Tegurumaotoshi (Hand Wheeling Drop)
Tegurumaotoshi can also be called Osotoguruma (Major Outside Wheel).
It is a counter throw used against sideways movement. It focuses on strong Kuzushi and full use of the entire body. It can be extremely effective.
First Session: Practice Deashiharai and Hariatsurikomiashi (foot sweep and sweeping dropping ankle). A good review.
Second Session: Review Sumiotoshi (Corner Drop) and Ukiotoshi (Floating Drop). These Tewaza are good for a powerful review. The class should have focused on Taiotosi for a few randori sessions prior to this lesson.
Third Session: Practice Yokogake (Side Drop), Ukiwaza (Floating Throw, Side Sacrifice) and Sumigaeshi (Dropping Corner Throw).
Fourth Session. Practice Hizaguruma, Kosomata (as a sideways moving throw: Uke moves sideways, pulling Tori who steps with Uke, slightly past Uke and through Uke, executing the throw to the side) and Okuriashiharai.
Fifth Session: Now practice Yokuware, Yokogake and Ukiwaza.
Sixth Session: Practice Okuriashiharai (Side Sweeping Ankle) and its variants, moving left and right, especially with the standard move left three times and throw, move right three times and throw.
Seventh Session: Tewaza again, especially Ukiotoshi and Saseatsurikomashi entered from moving sideways and Hizaguruma.
Eighth Session: Introduce Osotoguruma. As Uke moves sideways, Tori drops to the floor as in Yoko-otoshi. Tori's left foot props, reminiscent of Sosaetsurikomiashi, but with Kosotogari's vigor. Tori's right leg executes as in Sumigaeshi, and Tori's hand focus with the Tewaza Kuzushi of Ukiwaza. This is a very vigorous throw, with Tori hanging all of his weight hard, with no upwards bounce.
As Tori hangs, Tori props Uke's right leg to prevent a shift by Uke to recapture balance. Tori's strong Tewaza assures good Kuzushi. Tori's right leg reaches in to lift Uke's left leg (between the ankle and thigh) and guides and encourages Uke's movement.
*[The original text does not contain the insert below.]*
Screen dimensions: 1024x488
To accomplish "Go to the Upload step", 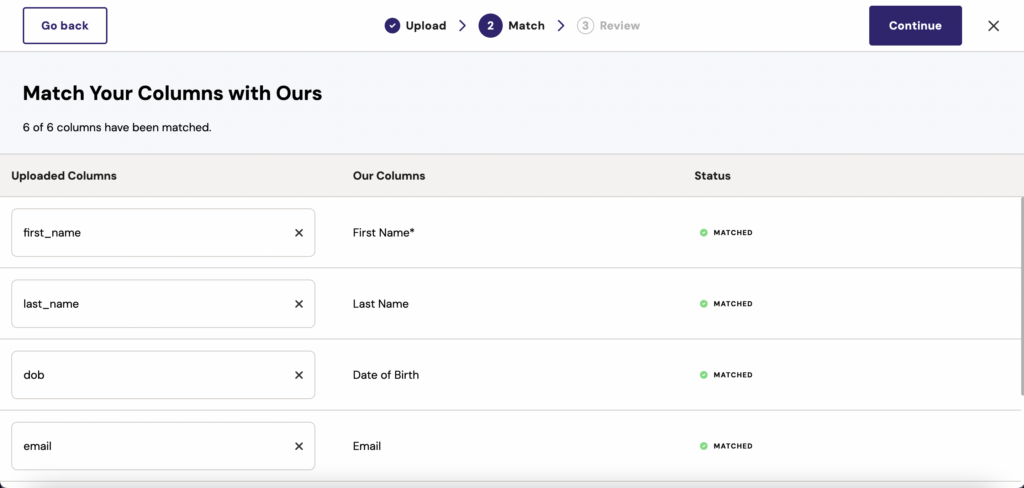I will (x=426, y=26).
At the end of the throw, Tori must pull hard to throw Uke clear of Tori's body and to level Uke square to the mat for a clean Ippon to finish the throw. The clearing pull can also be used to start Tori rolling over Uke as Uke hits for an immediate pin.
Ninth Session: Continue to work the elements, with Tori hanging well out and hard to Tori's left and forward, strongly forcing the leftwards vector. Enter the throw with Uke starting the movement as in preparing a strong Okuriashiharai (a favorite tournament movement and throw of many upper division students).
The counter is intended to hit hard at any strong sideways movement as soon as it is initiated. Introduce the Honshi (reverse direction) version briefly, so that Tori can think about countering movement to the left or the right.
Session Ten: Honshiosotoguruma. This time work strongly executing against movement to Tori's right. Especially focus on executing as Uke starts Okuriashiharai.
Session Eleven: Randori with focus on Pendulum Leg and Major Outside Wheel against vigorous movements and telegraphing.
Review (two months later): Hit all the side sacrifice variants, then review Osotoguruma in context with Ukiotoshi and the side sacrifice throws.
Final Review (six months later): Review sideways moving props, sweeps, loin throw (Kosotomake) and reaps. Then Osotoguruma in response to setting up each of these throws.
|Ashibari||Tegurumaotoshi||Eri Seoi Age||Copyright 1997
Stephen R. Marsh
It has been brought to my attention that "the name osotoguruma is used popularly in some circles for a throw resembling osotogari (including in the book Kodokan Judo), but sweeping both of uke's legs, which is not a sacrifice." As a result, Tegurumaotoshi is much less confusing a name to use.